Start of Records for this task

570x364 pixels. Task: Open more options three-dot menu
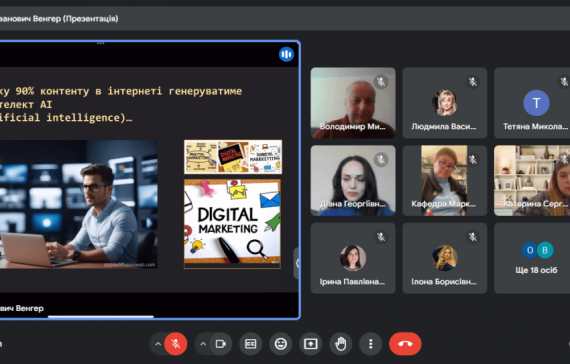pos(370,344)
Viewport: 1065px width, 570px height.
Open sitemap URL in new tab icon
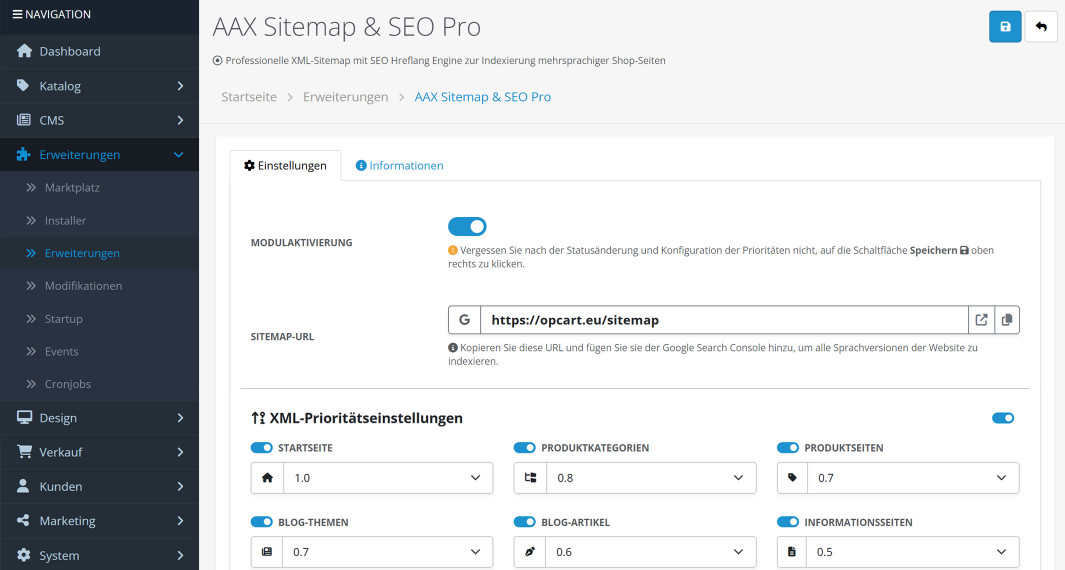click(981, 320)
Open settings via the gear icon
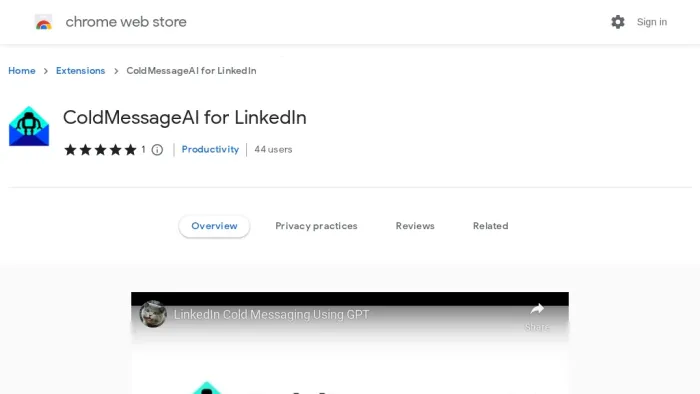 point(618,22)
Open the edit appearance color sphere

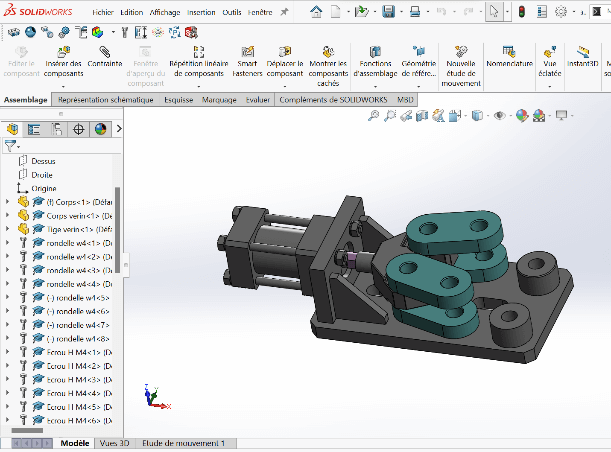[521, 115]
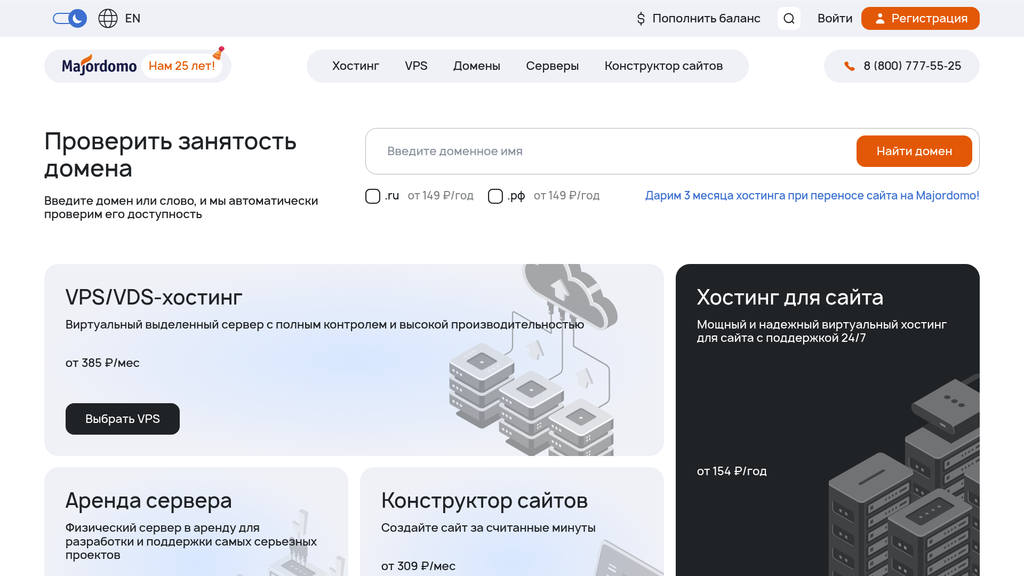Click the Выбрать VPS button
Image resolution: width=1024 pixels, height=576 pixels.
tap(122, 419)
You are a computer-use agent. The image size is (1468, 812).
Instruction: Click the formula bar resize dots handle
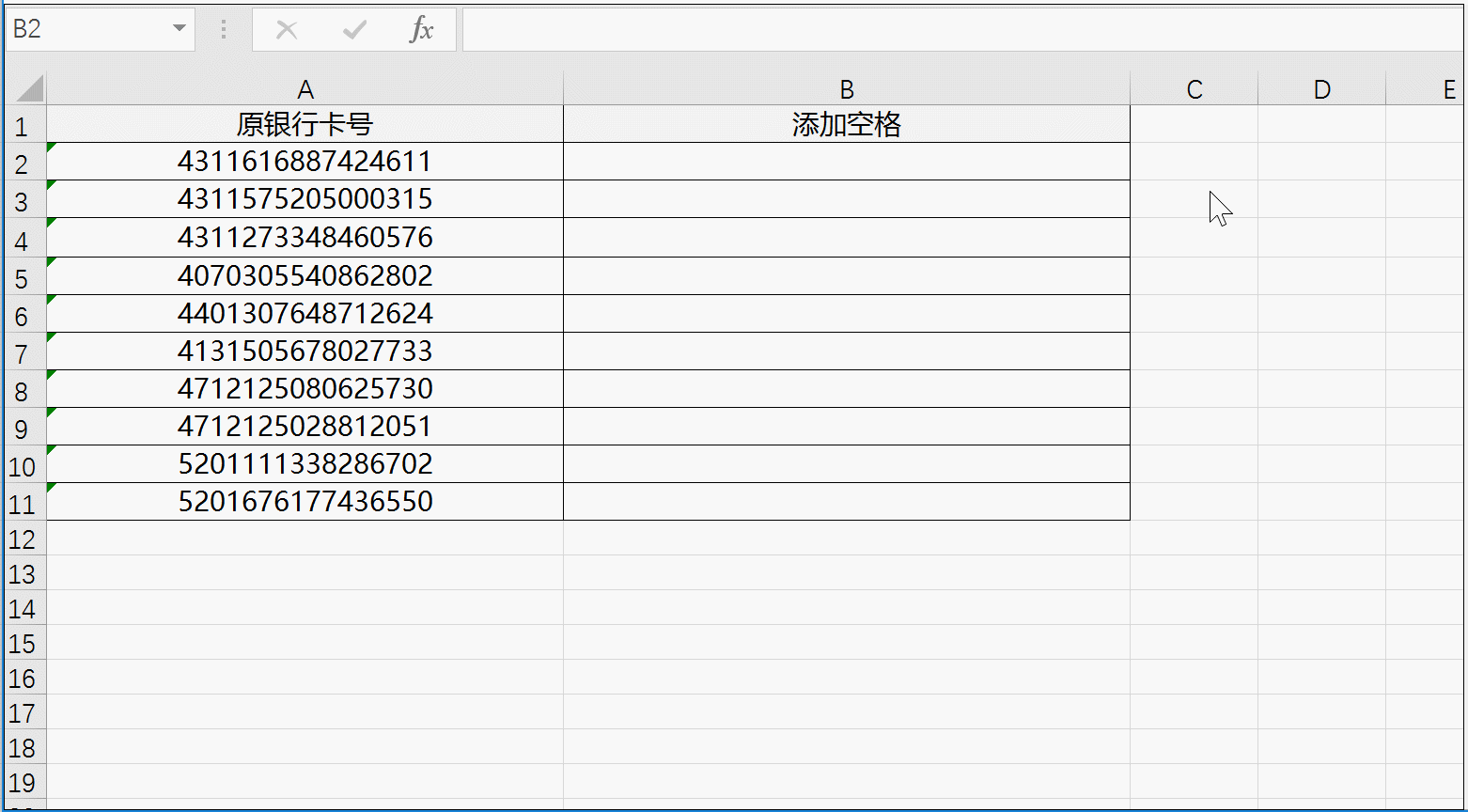pos(224,30)
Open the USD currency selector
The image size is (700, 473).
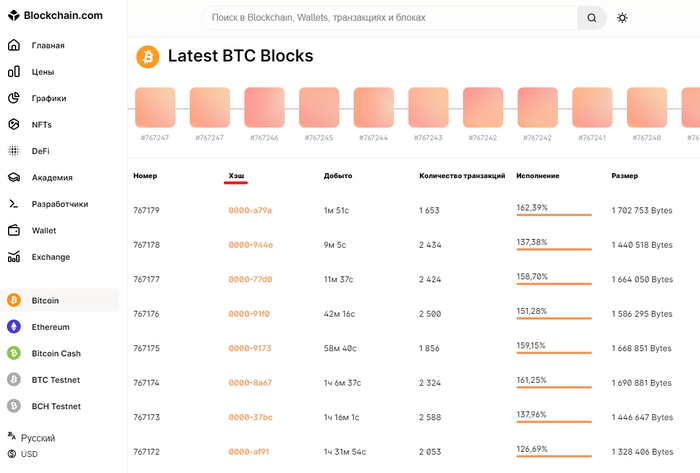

End of Records for this task

• Task requirements: The answer should consist only of the lines from the line with "Open sitemap URL in new tab icon" through the last line of the data, repeated exactly; pictures stay out.

• Response area:
Open sitemap URL in new tab icon
click(981, 320)
Open settings via the gear icon
 point(618,22)
Open the edit appearance color sphere

[521, 115]
Click the Выбрать VPS button
Image resolution: width=1024 pixels, height=576 pixels.
tap(122, 419)
You are a computer-use agent. The image size is (1468, 812).
Instruction: Click the formula bar resize dots handle
pos(224,30)
Open the USD currency selector
The image size is (700, 473).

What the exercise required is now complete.